The Story
Why it exists.
The beginning
Fig Tree began with a question: what does the whole tree smell like, not just the fruit? Laurie Erickson built this fragrance around fig's less-explored dimension, the green character of the leaves and stems, alongside the sweet warmth of the fruit itself. Fig Tree stays grounded in the tree. Green fig, cedar, and creamy musk. The composition tells you what Erickson prioritized: the fruit in its natural context, not isolated or exaggerated. The interplay between the verdant, leafy notes and the deeper woody elements creates a scent that feels complete, as if you've stepped beneath the canopy itself. There's a crispness to the opening that speaks of sun-dappled branches and the particular quiet of standing in a shaded grove, where the air carries both freshness and warmth in equal measure.
The combination of fig leaf's green notes with vanilla and tonka bean creates an unusual tension, vegetable-fresh and honey-warm occupying the same fragrance. Fig Tree holds both. The green notes and the creamy lactones don't fight, they complement, each making the other smell more natural, more like the experience of being near a fig tree. Cedar and patchouli provide the bark, literally and figuratively keeping everything grounded. The fig leaf brings that crisp, slightly herbal quality while the tonka and vanilla add a soft, rounded sweetness that never overwhelms.
The evolution
The opening announces itself immediately: fig leaf, green fig, and vanilla in bright green harmony. The initial burst gradually gives way as the fruit's sweeter character emerges, supported by musk and tonka bean. The transition isn't dramatic, it's the natural arc of a fruit ripening on skin. Cedar and patchouli arrive to settle the fragrance into warm, woody territory.
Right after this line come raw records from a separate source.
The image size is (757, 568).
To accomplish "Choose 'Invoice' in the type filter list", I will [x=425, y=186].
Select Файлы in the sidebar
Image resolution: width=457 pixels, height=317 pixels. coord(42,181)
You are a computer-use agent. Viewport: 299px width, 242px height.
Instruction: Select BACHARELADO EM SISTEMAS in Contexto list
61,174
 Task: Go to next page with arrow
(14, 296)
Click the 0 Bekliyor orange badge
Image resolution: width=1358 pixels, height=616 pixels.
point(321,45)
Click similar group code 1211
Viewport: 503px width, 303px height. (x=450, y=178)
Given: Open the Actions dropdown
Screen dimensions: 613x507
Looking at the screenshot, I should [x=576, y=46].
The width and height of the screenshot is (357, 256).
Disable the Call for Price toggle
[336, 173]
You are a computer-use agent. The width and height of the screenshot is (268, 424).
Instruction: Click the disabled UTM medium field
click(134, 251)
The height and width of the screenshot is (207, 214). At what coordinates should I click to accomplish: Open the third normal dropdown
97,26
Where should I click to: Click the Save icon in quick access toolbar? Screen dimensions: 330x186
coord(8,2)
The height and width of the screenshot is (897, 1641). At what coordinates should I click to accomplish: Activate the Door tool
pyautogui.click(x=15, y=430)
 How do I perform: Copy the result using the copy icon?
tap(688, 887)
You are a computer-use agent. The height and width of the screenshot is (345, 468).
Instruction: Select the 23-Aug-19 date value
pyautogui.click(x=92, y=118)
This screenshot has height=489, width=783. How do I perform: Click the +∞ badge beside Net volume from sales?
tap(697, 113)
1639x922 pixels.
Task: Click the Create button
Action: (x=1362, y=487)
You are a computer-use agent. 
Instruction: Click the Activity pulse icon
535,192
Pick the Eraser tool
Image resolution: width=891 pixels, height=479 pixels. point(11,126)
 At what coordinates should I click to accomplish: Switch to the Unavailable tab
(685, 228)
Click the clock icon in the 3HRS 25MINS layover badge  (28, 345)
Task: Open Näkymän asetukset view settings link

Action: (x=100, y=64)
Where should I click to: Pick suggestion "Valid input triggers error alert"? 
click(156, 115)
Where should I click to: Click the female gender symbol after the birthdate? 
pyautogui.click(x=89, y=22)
The drydown stays close to skin, intimate rather than projecting. The scent evolves from its leafy opening through a creamy heart and into a grounded finish, each phase distinct yet connected. There's a coherence to this progression that makes the fragrance feel organic rather than constructed.
Cultural impact
Fig Tree offers fig without the coconut or the candle. For wearers skeptical of sweet scents, it provides green enough to satisfy; for those who want something wearable rather than merely interesting, it delivers sweetness in balance. The fragrance appeals to both the analytical and the appreciative nose, offering depth that rewards attention without demanding it. It occupies a space where restraint meets richness, where the fig tree's full character gets expressed without exaggeration or imitation.